What Cruz was thinking about while he was 'flipping porkchops' with Ellen Page.

 

Mary Emily O'Hara

IRL

Posted on Aug 27, 2015   Updated on May 28, 2021, 2:06 am CDT

On the same day last week that Republican presidential candidate Ted Cruz had a high-profile argument with lesbian actress Ellen Page at the Iowa State Fair, Cruz also sat down for an interview with Ed Berliner on Newsmax.

The result, posted Tuesday to YouTube by watchdog news site Right Wing Watch, is a gem-filled sequence of bad analogies, misinterpretations of U.S. public accommodations law, and attempts at gay jokes. 

When Berliner asks Cruz to respond to the GOP’s general reputation as a group that “does not like homosexuals” and is anti-gay, Cruz’s response starts and finishes with the Bible—but in the middle he veers off into confused tangents about gay floral designers, liberal fascism, and forcing imams to officiate at Jewish weddings.

“Well, you know Ed, I’m a Christian,” Cruz says. “And scripture commands Christians to love everybody.”

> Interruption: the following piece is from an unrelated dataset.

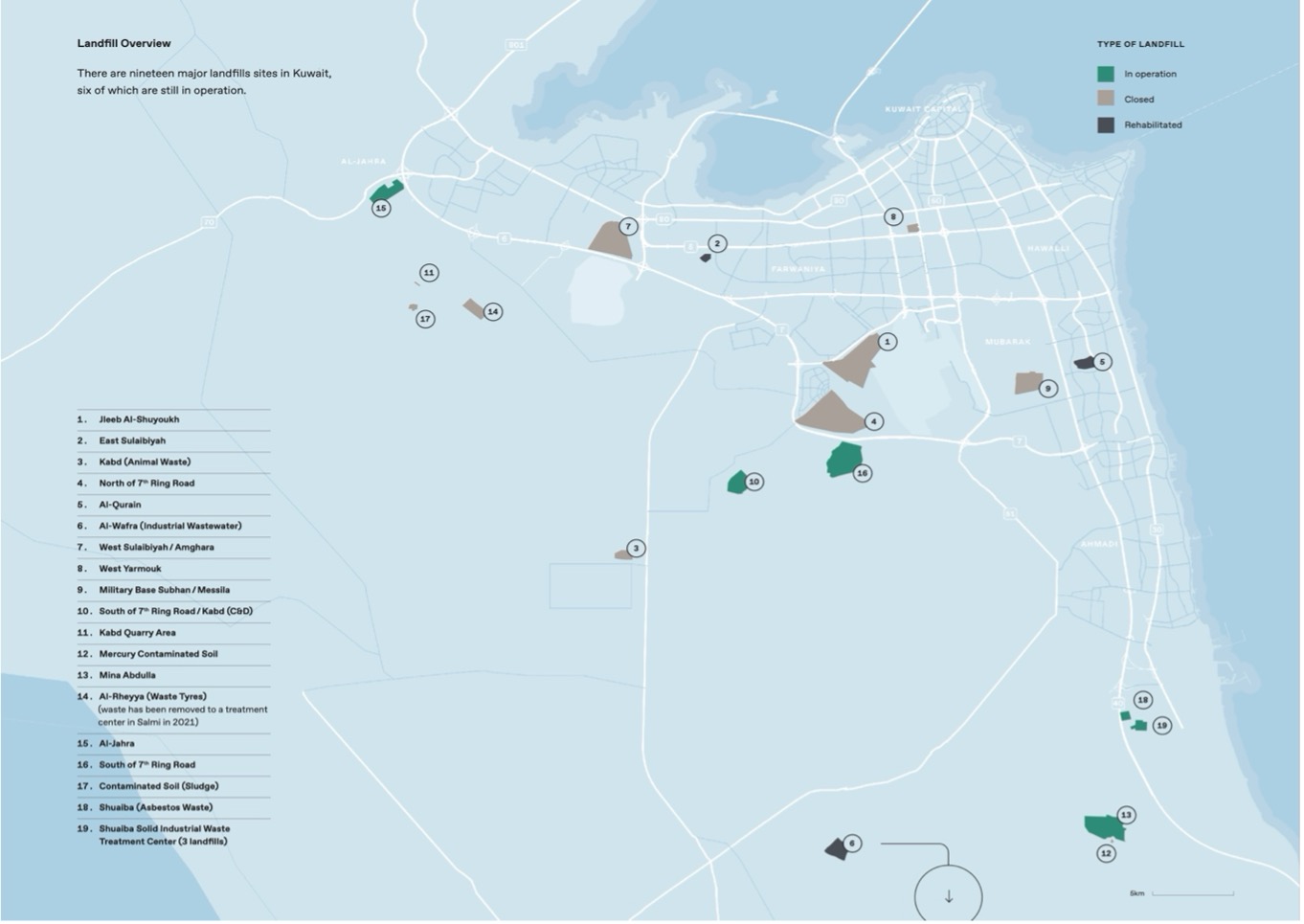1304x924 pixels.
Task: Click the down arrow circle at the bottom
Action: 948,897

“An analogy that I used with Miss Page today as we were flipping porkchops, I said listen, imagine if this were inverted. Imagine if there were a gay florist—and now I know that’s hard to imagine, a gay florist, but let’s just go with the hypo for a second—imagine if two evangelical Christians came to a gay florist and they wanted to get married. And the florist said, you know what, I disagree with your faith. I have problems with your faith. You have no entitlement to force that gay florist to provide flowers at the Christians’ wedding. We are a pluralistic nation that tolerates diversity. We don’t have any right to force a Jewish rabbi to conduct a Christian wedding ceremony. We don’t have any right to force a Muslim Imam to conduct a Jewish wedding ceremony. And what we’re seeing right now is this liberal fascism and intolerance, where their object is to persecute, to punish, to fine any Bible-following Christian believer that believes in the biblical definition of marriage as the union of one man and one woman.”

Gay florist! Har, har. Get it? Whoda thunk.

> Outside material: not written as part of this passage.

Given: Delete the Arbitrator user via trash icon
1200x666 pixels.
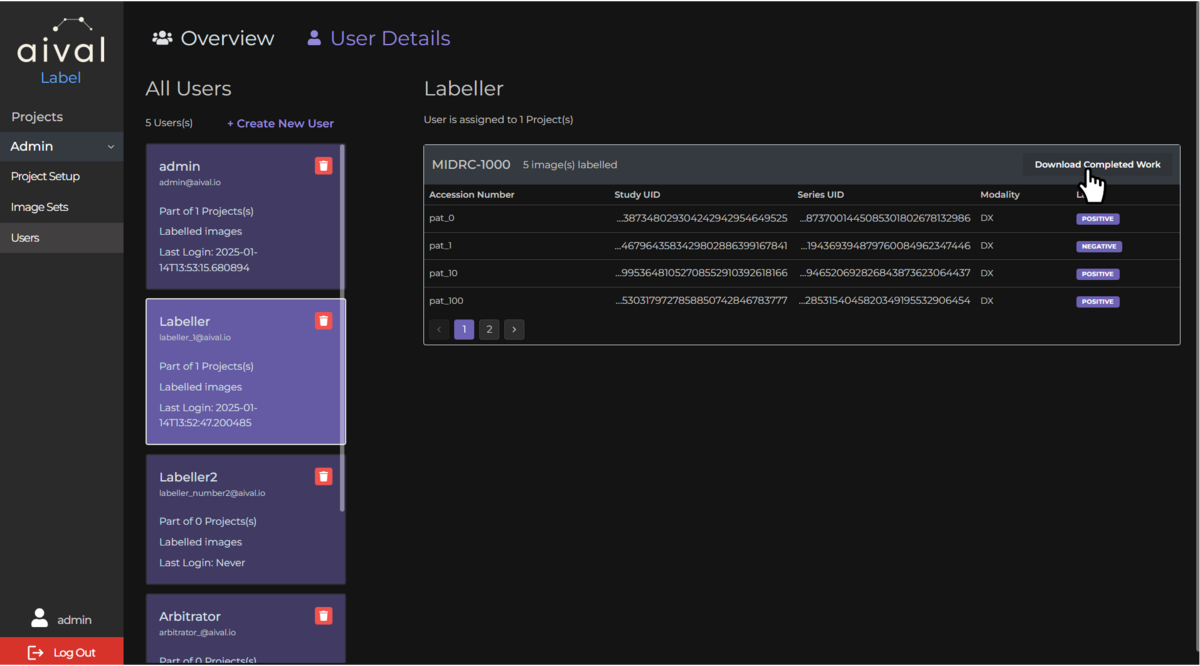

But Cruz’s understanding of the difference between religious freedom law and laws affecting public accommodations isn’t very presidential. Religious leaders are most definitely not forced to marry anyone under the law, not even people in their own religious orders. But laws like the 1964 Civil Rights Act do mandate that businesses (which are legally classified as “public accommodations” along with parks, bathrooms, etc.) serve everyone equally regardless of race, color, gender, national origin, or, and here’s the big one: religion. Maybe Cruz doesn’t know how U.S. law works because he’s from Canada? It’s unclear.

Most states in the U.S. do not extend that kind of civil rights protection to LGBT people. But a new law introduced in July, the Equality Act of 2015, would amend the Civil Rights Act to include sexual orientation and gender identity among the protected classes stated above.

The point that Cruz missed is this: It is legal for many businesses to discriminate against LGBT folks, but it’s not legal for LGBT folks to discriminate against Christians—or any other religion. Cruz’s attempt at forcing the logic of national policy failed to take into account the lack of fair playing field.

H/T Right Wing Watch | Photo via Gage Skidmore/Flickr (CC BY 2.0)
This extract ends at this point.